The insured paid all premiums due on said policy up to the monthly payments due December 1, 1934. Insured defaulted in the payment of said monthly premium and by reason thereof the policy lapsed. On January 7, 1935, insured furnished the company with an application for reinstatement, together with the premium arrearages, and the policy was reinstated on or about January 14, 1935.

Thereafter, insured promptly paid the premiums when due, until October 1, 1935, when he again defaulted. He also defaulted as to the November premium and the policy again lapsed. On December 10, 1935, the company received from the insured a cash remittance of $10.18 to apply on the October 1, 1935, and November 1, 1935, monthly premiums of $5.09 each, and the company thereupon advised insured that said remittance was being held subject to his order, pending receipt of other requirements, i. e., application for reinstatement, and final action by the company. The account of insured with the Company was not at this time credited with this sum.

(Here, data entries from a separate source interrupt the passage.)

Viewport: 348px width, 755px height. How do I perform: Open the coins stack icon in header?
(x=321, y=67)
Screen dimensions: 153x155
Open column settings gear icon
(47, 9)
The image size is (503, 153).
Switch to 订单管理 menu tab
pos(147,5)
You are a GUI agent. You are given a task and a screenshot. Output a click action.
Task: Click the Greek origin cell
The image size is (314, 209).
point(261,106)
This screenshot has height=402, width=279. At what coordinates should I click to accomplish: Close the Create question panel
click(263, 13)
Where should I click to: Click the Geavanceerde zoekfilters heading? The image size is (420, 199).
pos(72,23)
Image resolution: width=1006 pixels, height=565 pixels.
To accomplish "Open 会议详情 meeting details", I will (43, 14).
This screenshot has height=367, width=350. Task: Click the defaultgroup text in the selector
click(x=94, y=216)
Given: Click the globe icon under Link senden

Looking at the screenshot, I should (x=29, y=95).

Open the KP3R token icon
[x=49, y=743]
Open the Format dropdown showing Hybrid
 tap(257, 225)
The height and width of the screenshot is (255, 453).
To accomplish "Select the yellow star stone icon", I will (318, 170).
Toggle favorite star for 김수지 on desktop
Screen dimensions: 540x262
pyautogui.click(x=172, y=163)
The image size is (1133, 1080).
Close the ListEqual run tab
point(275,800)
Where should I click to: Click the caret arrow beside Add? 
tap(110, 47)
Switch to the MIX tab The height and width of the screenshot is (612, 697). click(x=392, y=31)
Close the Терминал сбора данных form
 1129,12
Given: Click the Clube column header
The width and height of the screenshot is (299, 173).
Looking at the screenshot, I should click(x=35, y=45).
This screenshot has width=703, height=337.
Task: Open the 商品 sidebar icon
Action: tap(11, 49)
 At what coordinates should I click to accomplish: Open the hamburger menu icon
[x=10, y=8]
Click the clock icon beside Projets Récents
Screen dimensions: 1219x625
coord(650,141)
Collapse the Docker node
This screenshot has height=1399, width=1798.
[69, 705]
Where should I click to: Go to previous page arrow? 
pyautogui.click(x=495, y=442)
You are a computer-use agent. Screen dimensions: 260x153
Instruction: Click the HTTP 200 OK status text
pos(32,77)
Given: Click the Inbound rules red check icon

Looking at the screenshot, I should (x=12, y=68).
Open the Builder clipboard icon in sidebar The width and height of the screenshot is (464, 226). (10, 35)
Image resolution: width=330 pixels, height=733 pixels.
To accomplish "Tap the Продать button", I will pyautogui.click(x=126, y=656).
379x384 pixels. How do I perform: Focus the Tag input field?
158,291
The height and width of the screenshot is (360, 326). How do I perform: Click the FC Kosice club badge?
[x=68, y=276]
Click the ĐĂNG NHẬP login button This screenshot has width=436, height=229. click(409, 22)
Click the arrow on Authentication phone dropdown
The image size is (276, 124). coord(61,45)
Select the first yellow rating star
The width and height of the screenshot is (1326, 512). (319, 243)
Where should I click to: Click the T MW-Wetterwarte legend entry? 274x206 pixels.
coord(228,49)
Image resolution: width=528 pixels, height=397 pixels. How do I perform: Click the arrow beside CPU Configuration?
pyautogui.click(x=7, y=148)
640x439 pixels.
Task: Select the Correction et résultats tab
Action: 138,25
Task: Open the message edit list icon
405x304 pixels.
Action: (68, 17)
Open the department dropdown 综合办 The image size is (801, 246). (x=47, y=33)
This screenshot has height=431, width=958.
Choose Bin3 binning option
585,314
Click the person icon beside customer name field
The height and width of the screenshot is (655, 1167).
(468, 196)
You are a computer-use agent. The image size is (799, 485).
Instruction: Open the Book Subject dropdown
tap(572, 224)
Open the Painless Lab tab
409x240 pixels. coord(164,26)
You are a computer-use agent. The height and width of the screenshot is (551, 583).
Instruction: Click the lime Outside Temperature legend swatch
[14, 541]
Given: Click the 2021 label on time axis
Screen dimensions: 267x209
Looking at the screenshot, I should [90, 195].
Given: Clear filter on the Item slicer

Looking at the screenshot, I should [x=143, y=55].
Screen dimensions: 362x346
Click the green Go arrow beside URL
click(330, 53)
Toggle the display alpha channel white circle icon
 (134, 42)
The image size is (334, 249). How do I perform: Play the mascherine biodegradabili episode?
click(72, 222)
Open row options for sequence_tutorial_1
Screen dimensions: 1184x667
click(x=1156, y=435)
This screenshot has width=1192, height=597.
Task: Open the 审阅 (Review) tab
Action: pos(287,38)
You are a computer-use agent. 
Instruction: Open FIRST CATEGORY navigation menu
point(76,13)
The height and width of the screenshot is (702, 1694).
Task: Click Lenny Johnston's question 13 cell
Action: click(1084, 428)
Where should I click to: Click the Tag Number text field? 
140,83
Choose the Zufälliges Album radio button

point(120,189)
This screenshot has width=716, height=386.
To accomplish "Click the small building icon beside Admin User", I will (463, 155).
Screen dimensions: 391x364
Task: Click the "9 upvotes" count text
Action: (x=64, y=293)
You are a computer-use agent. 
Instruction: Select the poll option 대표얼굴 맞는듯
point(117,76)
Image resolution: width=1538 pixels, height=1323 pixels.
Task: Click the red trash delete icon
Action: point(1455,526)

The company heard nothing from the insured until January 14, 1936. In the meantime, the monthly premium due December 1, 1935, had become due and the grace period of 31 days had expired without the premium for that month having been paid. On January 14, 1936, the company received from insured a letter inclosing an application for reinstatement of his policy, together with a check for $10.18 to cover the unpaid monthly premiums due December 1, 1935, and January 1, 1936. The check, dated January 9, 1936, was drawn by the Johnston Hotel of Richfield, Utah, on a bank of that city in favor of the company.

Four days after receipt of the check, the company deposited it with its bank for collection and, meanwhile, on January 16th forwarded to the insured two certificates of reinstatement — one covering the premiums due for October and November of 1935, and the other covering the premiums due for December, 1935...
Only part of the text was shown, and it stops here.